▸ **Exercise requirements**:
Quote every line from the top of the listing down to and including the line that contains "Podcast (264, 2079)".
● ● ● ●
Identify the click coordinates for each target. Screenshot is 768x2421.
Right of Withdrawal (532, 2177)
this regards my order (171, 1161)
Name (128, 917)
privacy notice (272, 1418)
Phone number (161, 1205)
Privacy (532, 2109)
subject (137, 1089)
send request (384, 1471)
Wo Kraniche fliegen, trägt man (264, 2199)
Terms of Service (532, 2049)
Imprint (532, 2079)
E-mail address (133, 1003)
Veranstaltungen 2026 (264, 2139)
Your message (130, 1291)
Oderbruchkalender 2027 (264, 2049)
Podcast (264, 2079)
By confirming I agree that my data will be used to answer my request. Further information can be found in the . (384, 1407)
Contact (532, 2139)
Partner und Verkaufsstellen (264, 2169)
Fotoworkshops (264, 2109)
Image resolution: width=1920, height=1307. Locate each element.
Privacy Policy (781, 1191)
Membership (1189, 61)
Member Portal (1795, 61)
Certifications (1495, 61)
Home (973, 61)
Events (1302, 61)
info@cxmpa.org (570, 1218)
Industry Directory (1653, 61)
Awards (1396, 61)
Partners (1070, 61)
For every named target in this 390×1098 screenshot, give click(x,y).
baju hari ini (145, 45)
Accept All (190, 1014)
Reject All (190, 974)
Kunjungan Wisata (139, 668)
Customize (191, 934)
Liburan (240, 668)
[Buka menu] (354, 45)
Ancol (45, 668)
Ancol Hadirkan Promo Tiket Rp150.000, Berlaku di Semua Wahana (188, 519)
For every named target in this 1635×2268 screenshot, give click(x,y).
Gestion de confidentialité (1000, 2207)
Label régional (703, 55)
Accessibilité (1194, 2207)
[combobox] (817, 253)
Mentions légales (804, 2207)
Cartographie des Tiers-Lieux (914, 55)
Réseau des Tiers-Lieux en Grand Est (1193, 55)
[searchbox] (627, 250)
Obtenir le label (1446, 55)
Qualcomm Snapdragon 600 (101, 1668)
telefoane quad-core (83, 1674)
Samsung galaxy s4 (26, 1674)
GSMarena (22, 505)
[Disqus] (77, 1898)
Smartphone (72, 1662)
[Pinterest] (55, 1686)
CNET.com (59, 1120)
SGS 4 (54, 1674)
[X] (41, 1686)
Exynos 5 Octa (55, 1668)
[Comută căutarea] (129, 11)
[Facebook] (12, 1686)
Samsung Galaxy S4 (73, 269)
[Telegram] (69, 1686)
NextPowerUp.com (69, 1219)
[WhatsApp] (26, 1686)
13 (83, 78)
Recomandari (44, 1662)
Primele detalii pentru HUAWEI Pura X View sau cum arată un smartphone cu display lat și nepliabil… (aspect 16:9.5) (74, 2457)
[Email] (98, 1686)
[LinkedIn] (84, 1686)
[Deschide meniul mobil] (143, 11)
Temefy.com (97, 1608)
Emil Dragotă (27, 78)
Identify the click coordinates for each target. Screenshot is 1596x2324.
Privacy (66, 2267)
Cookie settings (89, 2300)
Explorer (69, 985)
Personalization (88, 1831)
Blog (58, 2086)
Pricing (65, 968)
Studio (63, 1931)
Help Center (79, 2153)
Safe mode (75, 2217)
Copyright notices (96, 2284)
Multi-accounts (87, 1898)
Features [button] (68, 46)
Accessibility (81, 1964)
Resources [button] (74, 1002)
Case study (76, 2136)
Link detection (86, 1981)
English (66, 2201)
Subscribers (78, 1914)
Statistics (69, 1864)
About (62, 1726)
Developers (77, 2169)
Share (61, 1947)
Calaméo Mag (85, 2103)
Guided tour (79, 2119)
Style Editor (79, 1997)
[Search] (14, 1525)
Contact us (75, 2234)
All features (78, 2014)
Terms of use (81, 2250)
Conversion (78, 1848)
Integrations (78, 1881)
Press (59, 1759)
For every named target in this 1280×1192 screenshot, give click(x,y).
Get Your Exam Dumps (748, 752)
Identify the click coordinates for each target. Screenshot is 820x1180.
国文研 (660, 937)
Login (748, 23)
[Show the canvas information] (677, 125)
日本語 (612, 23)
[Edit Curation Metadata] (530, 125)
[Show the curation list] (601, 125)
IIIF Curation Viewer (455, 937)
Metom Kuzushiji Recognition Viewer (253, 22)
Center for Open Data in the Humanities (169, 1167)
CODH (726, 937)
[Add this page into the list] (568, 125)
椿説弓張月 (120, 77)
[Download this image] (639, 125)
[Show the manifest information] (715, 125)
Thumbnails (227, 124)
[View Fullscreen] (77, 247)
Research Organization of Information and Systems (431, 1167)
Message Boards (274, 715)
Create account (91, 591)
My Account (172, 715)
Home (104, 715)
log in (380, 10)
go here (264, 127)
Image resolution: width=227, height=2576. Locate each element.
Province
● ● ● ●
▸ **Solution below**:
Identify the click coordinates for each target. Screenshot is 768x2421.
Right of Withdrawal (532, 2177)
this regards my order (171, 1161)
Name (128, 917)
privacy notice (272, 1418)
Phone number (161, 1205)
Privacy (532, 2109)
subject (137, 1089)
send request (384, 1471)
Wo Kraniche fliegen, trägt man (264, 2199)
Terms of Service (532, 2049)
Imprint (532, 2079)
E-mail address (133, 1003)
Veranstaltungen 2026 (264, 2139)
Your message (130, 1291)
Oderbruchkalender 2027 (264, 2049)
Podcast (264, 2079)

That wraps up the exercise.